» **About this exercise**:
Extend the breakup advice text, picking up right after its final sentence.

» **Selected extract**:
This is why it’s so important to give the impression that you’re moving on from the breakup and thriving without your ex around.
By making your ex think that you’re getting over them and quickly moving on with life, they’ll be under real pressure to decide if they are willing to let you go forever… or whether they should take you back while that option is still available to them.
Secret #4 – Your ex feels guilty for hurting you.
This one is pretty simple. Unless your relationship with this person was so toxic and broken that they truly hate your guts, your ex WILL feel bad that they had to hurt your feelings.
They know how painful being dumped can be, and they still care about you to some extent, so breaking your heart is going to make them feel very guilty.
In fact, breaking up with you was probably one of the most difficult things they’ve ever done.
Secret #5 – At times, your ex probably misses you and wishes they could have you back.

» **Dataset section**:
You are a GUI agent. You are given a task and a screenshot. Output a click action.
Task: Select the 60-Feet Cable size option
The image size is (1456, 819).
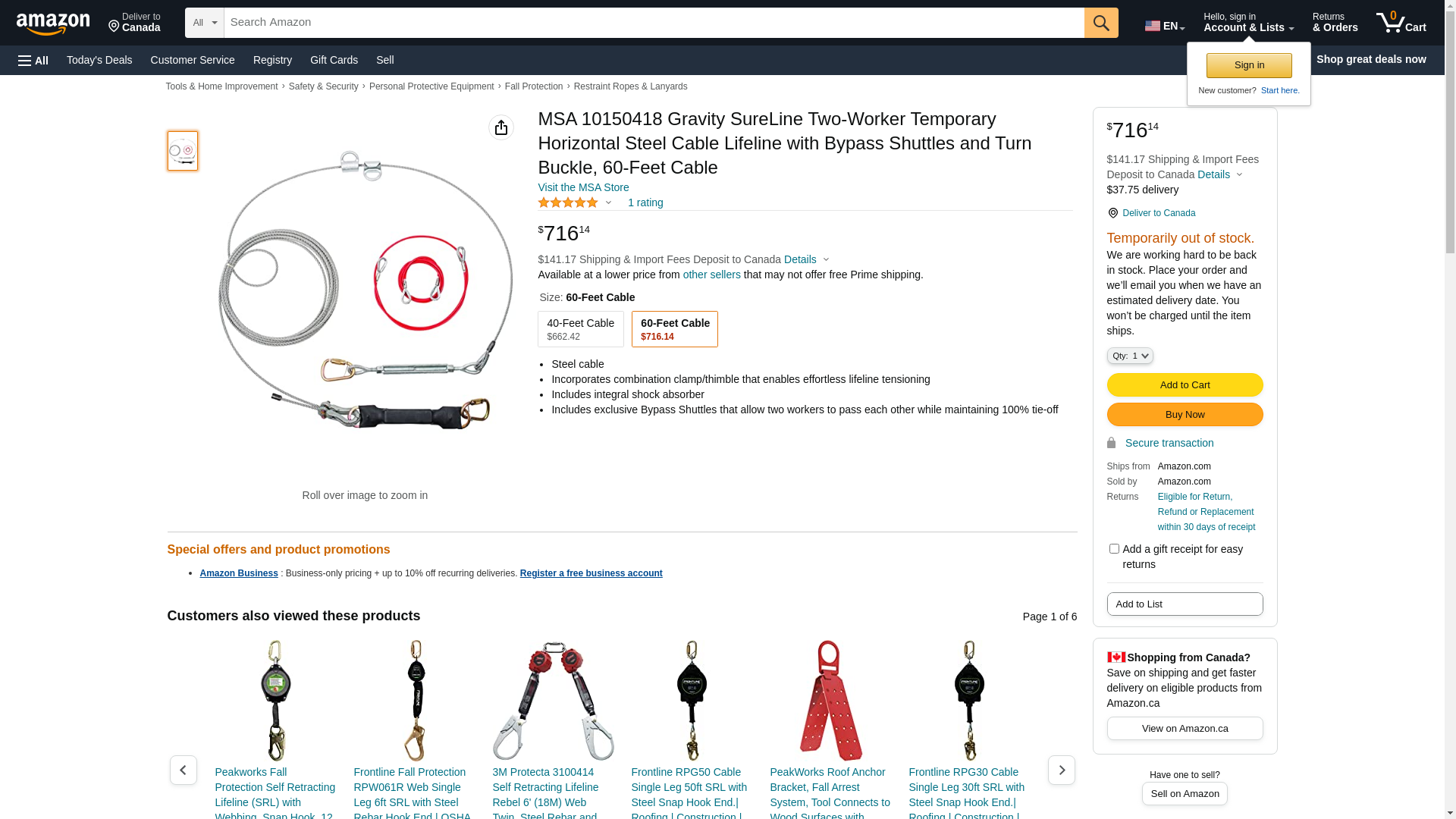(675, 329)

» **Output**:
As I’ve already explained, breaking up is hard for both people involved. Your ex being the one to initiate the breakup doesn’t really mean they’re going to be any less heartbroken than you are. In fact, sometimes the heartache can be even worse for the “dumper” than for the person being dumped.
That means your ex isn’t going to have an easy ride after the breakup, either. They’ll cry, they’ll feel lonely, and they’ll miss you like crazy… especially in the first few weeks after breaking up.
There will definitely be times where your ex desperately wishes they could make the pain go away by calling you up and taking you back. There will be times they question their decision to end things. And there will be times they want nothing more than to be in your arms again.
Now, often your ex will be able to overpower those emotions with logic. They’ll think back to the underlying problems that led to them wanting to break up, and they’ll resist the urge to call you and take you back by reminding themselves that it was “the right thing to do in the long run”.
Your ex’s friends and family will likely try to talk them out of taking you back, reminding them of the reasons they wanted to break up in the first place.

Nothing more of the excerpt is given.